In a meeting with a client today regarding employee engagement, the subject of what separates a ‘high performing’ individual from other employees came up. Once upon a time the definition of ‘high performer’ was someone who had advanced knowledge of the job and who constantly exceeded expectations around their ‘to do’ list.
Fast forward to today, the definition is something completely different – to be engaged, to know how to problem solve, to take initiative and to roll up your sleeves and pitch in even if its for someone else’s job – are the new success factors, to name a few.
I wonder if the change in definition is because we’ve progressed to really understand that EI (emotional intelligence) is more important that IQ (intelligence quotient); or is it that we’ve become increasingly aware of the gap between how young employees are showing up and performing at work and where we need them to be.
I spend much of my time with clients, coaching and advising managers and executives on how to ‘teach’ their employees the skills listed above. And in doing so I’m struck with how many of these things are behaviors and values that can be instilled and learned at home and are elemental in achieving success at work.
In our many conversations with parents regarding their child’s ’ role in the household, we hear stories of the conflict they have surrounding their expectations of ‘participation’ at home. I will say it until my dying day, (probably ad- nauseum to my kids), “the first team your child will ever be a part of is your family unit”.
I encourage you to really let that settle in deep. “The first team your child will ever be part of is your family unit”.
By being asked and required to participate, children learn critical information.
- What’s the difference between an ‘ok’ job and a terrific one?
- What does it feel like to share the burden and work together?
- What’s the result of doing something that needs to be done, and to do it without asking?
- What happens when you do more than you were asked to do?
I understand the struggles and the reasons ‘why’ we hestitate to have these expectations. I find myself thinking ‘I could do this faster myself’; ‘my child has too many things to juggle (school, extracurricular etc.) without having to help out around the house’. And the list goes on.

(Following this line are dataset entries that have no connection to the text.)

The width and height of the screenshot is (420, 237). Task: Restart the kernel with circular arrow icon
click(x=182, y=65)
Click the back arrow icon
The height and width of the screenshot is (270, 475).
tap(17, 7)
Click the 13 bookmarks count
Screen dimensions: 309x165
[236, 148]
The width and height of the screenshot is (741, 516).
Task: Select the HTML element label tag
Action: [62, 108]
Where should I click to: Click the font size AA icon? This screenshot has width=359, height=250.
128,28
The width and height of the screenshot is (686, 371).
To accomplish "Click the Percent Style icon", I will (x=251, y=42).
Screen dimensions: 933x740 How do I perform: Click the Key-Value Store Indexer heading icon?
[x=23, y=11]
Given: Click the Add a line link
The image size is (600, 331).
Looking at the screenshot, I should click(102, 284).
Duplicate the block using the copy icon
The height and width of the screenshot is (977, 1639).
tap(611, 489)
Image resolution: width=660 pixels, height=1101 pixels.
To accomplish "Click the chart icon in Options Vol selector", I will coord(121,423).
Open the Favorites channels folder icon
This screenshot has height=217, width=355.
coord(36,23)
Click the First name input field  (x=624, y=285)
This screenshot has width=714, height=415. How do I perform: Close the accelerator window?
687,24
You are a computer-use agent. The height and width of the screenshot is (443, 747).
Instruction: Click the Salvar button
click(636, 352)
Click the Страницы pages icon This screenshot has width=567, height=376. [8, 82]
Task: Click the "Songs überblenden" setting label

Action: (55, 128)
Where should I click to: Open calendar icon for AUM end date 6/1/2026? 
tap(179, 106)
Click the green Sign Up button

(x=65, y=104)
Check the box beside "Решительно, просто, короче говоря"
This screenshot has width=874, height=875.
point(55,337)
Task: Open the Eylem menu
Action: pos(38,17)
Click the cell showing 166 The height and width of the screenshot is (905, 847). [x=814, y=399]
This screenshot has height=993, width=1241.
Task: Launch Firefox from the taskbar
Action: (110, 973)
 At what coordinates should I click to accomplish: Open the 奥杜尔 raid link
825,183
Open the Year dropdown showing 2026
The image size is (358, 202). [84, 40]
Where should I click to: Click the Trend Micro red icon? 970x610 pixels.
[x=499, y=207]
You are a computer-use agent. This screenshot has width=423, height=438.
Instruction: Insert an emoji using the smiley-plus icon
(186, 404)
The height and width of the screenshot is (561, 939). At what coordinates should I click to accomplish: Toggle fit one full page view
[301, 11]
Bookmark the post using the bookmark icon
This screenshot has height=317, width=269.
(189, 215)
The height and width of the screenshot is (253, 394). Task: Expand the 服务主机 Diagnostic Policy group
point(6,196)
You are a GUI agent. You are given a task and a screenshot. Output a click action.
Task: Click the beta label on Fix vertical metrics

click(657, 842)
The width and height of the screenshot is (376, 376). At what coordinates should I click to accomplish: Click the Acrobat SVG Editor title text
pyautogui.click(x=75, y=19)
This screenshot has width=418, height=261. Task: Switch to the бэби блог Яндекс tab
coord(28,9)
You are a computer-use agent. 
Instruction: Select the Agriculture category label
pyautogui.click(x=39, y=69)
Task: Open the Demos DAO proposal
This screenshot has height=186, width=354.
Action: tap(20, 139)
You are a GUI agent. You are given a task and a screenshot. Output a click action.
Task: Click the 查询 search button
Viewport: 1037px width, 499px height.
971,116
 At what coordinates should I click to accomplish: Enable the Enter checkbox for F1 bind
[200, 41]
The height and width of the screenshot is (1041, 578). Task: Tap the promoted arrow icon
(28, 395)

And yet, I challenge you (and myself) with this thought. Everything I listed, is real life, right? Your child is going to leave home, and sometimes, overnight, go from doing only what they ‘need to do’ , to doing it all. Life is one big chaotic multitask. They will have to juggle work and school and ‘life’. If they’ve never had the chance to learn to do so when its ‘easy’ and with the support and guidance of their family, then consider the learning curve when it suddenly gets complicated and they are without that physical support.
Encourage and expect your kids to be a relied upon member of the family. What you do now, has a direct connection to the experience they will ‘give’ and the one they will ‘receive’ one day, at work.
Some things to consider
- What are the regular household chores that you can expect your child (age dependent) to do?
- What expectation do you have about how they ‘do’ that chore?
- What opportunity are you taking to teach your child, life skills: to vacuum, to dust, to do laundry, to cook.
- What is your expectation around finances? At what point do you create accountability with your child to ‘pay’ for things so they learn the value of work and money; even simple things like buying a packet of gum.
- When do you expect them to get a job?
The earlier your children learn, the more time they have to practice. The more they practice, the more successful they feel and the more prepared they are for life. The more prepared they are, the more interesting they are to their one day employer, who is looking for…
An employee who can:
- problem solve
- take initiative
- roll up their sleeves and pitch in even if its for someone else’s job; and
- appreciate the job of the lowest employee in the building (like the janitor), because they’ve done it themselves at some point in time.
Everyone plays a role. It’s what makes the system: family, community, social, and organizational, work.
What role are the people in your family playing?